-------- Textabschnitt --------

Ein Kodex, der sich auf professionelles Rollenhandeln bezieht, ist insofern ein interessantes Korrektiv zu den von Organisationen formulierten Aufgabenverantwortungen, die primär über Geschäftsinteressen definiert sind. Er appelliert an professionelle Akteure, in ihrem Handeln Gesichtspunkte zu berücksichtigen, die gesellschaftlich oder moralisch als relevant erachtet werden. Denn diese Akteure – dazu zählen auch Plattform-Anbieter – haben großen Einfluss auf gesellschaftliche Aspekte oder moralische Güter.
Um welche Aspekte oder Güter es sich bei Plattform-Anbietern handelt, wäre zu untersuchen. Ebenso, ob aus den sich an individuelle Akteure richtenden Verhaltenskodizes Erkenntnisse abgeleitet werden können, die sich auf Kodizes für Organisationen bzw. die in Organisationen – Plattformen – handelnden Verantwortlichen übertragen lassen.
Der vorgeschlagene „Kodex“-Begriff ist durchaus kompatibel mit dem zentralen Moralbegriff moderner Gesellschaften: Verantwortung. Dieses Zuschreibungskonzept für Handlungsfolgen (oder Aufgaben) hat sich gegenüber anderen Begriffen, wie beispielsweise der Pflicht, durchgesetzt, weil es das Wissen um die Relevanz von Handlungsmacht bereits impliziert.
Je größer die Handlungsmacht und je weitreichender die Einflussmöglichkeiten von jemandem sind, desto mehr Verantwortung trägt er für sein Handeln oder das Unterlassen von Handlungen.
Wenn man die vorgeschlagene Verwendung des Begriffs Kodex akzeptiert, folgt daraus, dass sich ein Digitaler Kodex in direkter Weise auf Organisationen bzw. auf die sie repräsentierenden Akteure bezieht. Adressaten sind also theoretisch zunächst einmal Träger professioneller Rollen. Sofern er sich auf den Akteur „zentrale Kommunikationsplattform“ beziehen soll, müsste er sich auf die relevanten, also gestaltungsmächtigsten Rollenträger dieser Organisationen als Regelungsadressaten beziehen. Das bedeutet keineswegs, dass die anderen Akteure bei der Erarbeitung, Implementierung und Umsetzung eines Kodex keine Bedeutung haben. Sie werden sich jedoch als Regelungsadressaten aus Effizienzgesichtgründen kaum eignen.

-------- Vorliegende Angaben --------

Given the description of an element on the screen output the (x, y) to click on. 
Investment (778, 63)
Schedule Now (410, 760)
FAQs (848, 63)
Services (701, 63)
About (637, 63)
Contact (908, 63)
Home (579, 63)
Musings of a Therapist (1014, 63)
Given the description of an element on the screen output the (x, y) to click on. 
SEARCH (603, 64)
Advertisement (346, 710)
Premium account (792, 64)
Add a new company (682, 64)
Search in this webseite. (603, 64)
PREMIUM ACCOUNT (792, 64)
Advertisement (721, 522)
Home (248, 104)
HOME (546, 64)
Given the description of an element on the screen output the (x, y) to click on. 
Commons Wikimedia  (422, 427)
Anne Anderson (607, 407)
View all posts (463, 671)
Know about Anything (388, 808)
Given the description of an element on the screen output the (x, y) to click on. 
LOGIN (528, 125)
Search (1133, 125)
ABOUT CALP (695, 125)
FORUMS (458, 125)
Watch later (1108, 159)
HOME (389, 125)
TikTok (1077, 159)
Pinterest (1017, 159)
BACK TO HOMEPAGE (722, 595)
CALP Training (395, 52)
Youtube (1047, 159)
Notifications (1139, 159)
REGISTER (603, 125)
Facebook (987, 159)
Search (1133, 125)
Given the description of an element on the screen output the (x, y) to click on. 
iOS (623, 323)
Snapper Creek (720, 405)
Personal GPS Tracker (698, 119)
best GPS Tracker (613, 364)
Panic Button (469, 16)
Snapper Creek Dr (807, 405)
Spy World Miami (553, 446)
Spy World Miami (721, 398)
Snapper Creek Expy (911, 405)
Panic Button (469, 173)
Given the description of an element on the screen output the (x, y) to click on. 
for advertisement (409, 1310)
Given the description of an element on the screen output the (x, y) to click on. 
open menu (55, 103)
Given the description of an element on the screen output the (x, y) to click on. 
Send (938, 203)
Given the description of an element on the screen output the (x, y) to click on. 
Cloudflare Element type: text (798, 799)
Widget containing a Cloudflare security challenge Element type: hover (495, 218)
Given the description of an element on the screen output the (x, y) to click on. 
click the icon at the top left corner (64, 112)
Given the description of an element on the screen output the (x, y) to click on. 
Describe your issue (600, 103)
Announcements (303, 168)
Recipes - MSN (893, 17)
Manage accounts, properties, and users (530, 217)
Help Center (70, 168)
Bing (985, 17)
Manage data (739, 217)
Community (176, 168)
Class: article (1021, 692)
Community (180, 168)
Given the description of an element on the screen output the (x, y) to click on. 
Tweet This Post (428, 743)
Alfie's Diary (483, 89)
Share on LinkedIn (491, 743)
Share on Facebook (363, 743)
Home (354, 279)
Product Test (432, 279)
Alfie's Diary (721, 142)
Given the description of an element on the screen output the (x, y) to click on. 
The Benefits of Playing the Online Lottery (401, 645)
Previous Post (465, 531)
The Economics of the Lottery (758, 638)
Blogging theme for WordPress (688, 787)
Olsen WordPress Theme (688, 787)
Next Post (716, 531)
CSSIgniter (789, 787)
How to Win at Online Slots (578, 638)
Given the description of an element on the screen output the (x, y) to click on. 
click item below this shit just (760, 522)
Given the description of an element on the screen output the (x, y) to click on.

--------

= Zu erledigende Aufgaben =
1. Geben Sie aus dem Text über den Digitalen Kodex alles von „Wenn man die“ bis hinunter zu „Effizienzgesichtgründen kaum eignen.“ wortgetreu wieder.
2. Schreiben Sie die Einträge vom ersten an bis einschließlich der Zeile mit „Home (248, 104)“ unverändert ab.
Der Text und die Einträge stammen aus voneinander unabhängigen Quellen.

= Gegebene Antworten =
1.
Wenn man die vorgeschlagene Verwendung des Begriffs Kodex akzeptiert, folgt daraus, dass sich ein Digitaler Kodex in direkter Weise auf Organisationen bzw. auf die sie repräsentierenden Akteure bezieht. Adressaten sind also theoretisch zunächst einmal Träger professioneller Rollen. Sofern er sich auf den Akteur „zentrale Kommunikationsplattform“ beziehen soll, müsste er sich auf die relevanten, also gestaltungsmächtigsten Rollenträger dieser Organisationen als Regelungsadressaten beziehen. Das bedeutet keineswegs, dass die anderen Akteure bei der Erarbeitung, Implementierung und Umsetzung eines Kodex keine Bedeutung haben. Sie werden sich jedoch als Regelungsadressaten aus Effizienzgesichtgründen kaum eignen.

2.
Given the description of an element on the screen output the (x, y) to click on. 
Investment (778, 63)
Schedule Now (410, 760)
FAQs (848, 63)
Services (701, 63)
About (637, 63)
Contact (908, 63)
Home (579, 63)
Musings of a Therapist (1014, 63)
Given the description of an element on the screen output the (x, y) to click on. 
SEARCH (603, 64)
Advertisement (346, 710)
Premium account (792, 64)
Add a new company (682, 64)
Search in this webseite. (603, 64)
PREMIUM ACCOUNT (792, 64)
Advertisement (721, 522)
Home (248, 104)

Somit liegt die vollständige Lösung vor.